Exercise input
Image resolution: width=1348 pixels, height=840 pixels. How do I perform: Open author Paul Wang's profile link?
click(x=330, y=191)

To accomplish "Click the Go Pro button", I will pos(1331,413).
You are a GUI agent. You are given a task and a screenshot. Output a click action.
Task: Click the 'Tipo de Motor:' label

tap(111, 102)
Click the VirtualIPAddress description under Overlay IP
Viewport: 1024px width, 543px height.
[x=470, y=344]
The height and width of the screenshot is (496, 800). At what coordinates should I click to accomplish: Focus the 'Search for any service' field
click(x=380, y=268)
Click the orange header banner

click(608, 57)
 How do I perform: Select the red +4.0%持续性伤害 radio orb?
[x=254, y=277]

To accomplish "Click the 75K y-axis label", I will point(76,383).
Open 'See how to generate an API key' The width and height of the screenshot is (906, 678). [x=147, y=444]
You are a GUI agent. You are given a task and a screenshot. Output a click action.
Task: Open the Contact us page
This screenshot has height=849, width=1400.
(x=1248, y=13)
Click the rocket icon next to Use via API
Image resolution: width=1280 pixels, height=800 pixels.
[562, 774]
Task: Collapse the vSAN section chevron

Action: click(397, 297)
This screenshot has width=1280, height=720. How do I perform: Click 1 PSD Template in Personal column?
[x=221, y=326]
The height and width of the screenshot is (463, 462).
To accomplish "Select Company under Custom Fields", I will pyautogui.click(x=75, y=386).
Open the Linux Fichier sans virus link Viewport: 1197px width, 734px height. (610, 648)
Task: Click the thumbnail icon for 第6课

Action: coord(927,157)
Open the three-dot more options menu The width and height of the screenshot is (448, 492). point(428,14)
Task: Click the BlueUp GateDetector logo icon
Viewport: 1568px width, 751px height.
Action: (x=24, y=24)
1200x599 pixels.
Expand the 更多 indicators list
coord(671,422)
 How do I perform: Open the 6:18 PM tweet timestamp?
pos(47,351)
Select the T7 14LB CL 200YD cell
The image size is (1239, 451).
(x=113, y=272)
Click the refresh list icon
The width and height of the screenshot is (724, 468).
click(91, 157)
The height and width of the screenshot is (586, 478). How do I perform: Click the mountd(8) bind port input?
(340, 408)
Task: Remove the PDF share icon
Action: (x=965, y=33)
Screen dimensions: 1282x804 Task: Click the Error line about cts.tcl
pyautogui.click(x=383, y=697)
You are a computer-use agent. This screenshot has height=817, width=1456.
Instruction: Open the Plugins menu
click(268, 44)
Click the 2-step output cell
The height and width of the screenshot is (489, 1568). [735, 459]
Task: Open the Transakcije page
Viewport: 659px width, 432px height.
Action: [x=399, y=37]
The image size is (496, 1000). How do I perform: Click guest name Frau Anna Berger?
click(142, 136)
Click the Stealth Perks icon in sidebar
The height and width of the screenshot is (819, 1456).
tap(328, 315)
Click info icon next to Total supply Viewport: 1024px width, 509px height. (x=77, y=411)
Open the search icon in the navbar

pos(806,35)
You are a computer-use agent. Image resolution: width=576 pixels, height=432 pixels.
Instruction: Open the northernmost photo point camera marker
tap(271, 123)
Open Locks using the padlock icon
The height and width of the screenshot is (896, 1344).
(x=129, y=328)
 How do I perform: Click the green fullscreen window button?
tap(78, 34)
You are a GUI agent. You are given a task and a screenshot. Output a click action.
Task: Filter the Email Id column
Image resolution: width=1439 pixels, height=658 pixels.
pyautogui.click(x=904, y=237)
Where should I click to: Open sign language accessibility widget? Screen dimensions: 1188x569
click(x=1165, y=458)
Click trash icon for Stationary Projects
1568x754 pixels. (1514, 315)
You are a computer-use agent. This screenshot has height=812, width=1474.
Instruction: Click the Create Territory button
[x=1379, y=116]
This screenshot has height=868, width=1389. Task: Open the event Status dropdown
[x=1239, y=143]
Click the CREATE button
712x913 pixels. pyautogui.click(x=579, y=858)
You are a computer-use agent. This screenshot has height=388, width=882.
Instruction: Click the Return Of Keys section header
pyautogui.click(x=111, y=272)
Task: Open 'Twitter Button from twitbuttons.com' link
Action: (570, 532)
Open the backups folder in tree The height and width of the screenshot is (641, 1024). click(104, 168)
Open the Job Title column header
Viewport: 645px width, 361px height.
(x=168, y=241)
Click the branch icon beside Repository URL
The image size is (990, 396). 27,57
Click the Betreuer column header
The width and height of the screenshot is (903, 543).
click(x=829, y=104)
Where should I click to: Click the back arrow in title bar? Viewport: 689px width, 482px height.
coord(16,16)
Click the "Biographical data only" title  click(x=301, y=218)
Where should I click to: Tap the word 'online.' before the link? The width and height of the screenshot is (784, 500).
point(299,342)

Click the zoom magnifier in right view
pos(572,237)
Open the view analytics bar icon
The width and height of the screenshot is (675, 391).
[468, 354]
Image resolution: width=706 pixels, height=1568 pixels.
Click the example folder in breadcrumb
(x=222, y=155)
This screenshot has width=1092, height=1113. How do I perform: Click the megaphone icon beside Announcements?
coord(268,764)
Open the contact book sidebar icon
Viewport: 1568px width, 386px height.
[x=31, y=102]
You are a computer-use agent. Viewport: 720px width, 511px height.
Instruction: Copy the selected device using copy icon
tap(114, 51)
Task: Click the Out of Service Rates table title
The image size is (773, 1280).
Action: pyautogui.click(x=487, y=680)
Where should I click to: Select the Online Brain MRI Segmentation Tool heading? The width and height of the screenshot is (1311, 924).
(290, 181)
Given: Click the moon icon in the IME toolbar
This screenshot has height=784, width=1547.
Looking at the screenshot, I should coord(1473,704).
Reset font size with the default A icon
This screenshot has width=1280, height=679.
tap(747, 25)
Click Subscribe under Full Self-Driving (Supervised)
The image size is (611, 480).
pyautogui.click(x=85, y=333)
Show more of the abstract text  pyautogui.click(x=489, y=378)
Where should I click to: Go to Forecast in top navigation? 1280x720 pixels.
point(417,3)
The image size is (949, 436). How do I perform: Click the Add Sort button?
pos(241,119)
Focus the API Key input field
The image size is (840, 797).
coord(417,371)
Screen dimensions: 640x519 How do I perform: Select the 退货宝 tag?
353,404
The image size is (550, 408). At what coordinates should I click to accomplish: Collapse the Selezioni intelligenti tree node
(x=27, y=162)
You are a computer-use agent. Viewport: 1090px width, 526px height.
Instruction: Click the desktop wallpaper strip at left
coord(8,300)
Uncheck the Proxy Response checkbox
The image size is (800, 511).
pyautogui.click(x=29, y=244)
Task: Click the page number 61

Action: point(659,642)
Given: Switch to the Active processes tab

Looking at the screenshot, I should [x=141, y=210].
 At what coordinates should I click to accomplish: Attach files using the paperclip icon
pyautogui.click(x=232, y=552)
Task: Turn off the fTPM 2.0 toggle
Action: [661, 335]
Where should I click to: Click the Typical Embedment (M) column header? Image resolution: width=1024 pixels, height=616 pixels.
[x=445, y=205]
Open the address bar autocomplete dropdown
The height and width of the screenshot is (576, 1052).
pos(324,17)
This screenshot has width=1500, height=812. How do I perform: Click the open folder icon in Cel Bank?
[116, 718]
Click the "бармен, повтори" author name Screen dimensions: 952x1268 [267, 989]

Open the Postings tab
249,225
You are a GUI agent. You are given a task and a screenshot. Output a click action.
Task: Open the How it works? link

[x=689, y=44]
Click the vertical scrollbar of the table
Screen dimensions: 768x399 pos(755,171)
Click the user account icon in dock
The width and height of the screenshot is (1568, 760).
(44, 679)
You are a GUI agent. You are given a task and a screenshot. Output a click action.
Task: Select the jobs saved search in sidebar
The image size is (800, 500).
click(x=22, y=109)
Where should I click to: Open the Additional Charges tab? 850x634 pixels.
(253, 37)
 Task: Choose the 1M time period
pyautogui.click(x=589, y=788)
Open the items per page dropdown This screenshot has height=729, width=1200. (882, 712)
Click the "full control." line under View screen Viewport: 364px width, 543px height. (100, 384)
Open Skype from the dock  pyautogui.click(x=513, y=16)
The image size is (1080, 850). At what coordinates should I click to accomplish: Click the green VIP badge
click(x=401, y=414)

Work required
Output must be limited to the lines beginning with the one that contains "Where should I click to: Open the" and ending with the last line of the entries, reproduced exactly.

Solution
Where should I click to: Open the Additional Charges tab? 850x634 pixels.
(253, 37)
 Task: Choose the 1M time period
pyautogui.click(x=589, y=788)
Open the items per page dropdown This screenshot has height=729, width=1200. (882, 712)
Click the "full control." line under View screen Viewport: 364px width, 543px height. (100, 384)
Open Skype from the dock  pyautogui.click(x=513, y=16)
The image size is (1080, 850). At what coordinates should I click to accomplish: Click the green VIP badge
click(x=401, y=414)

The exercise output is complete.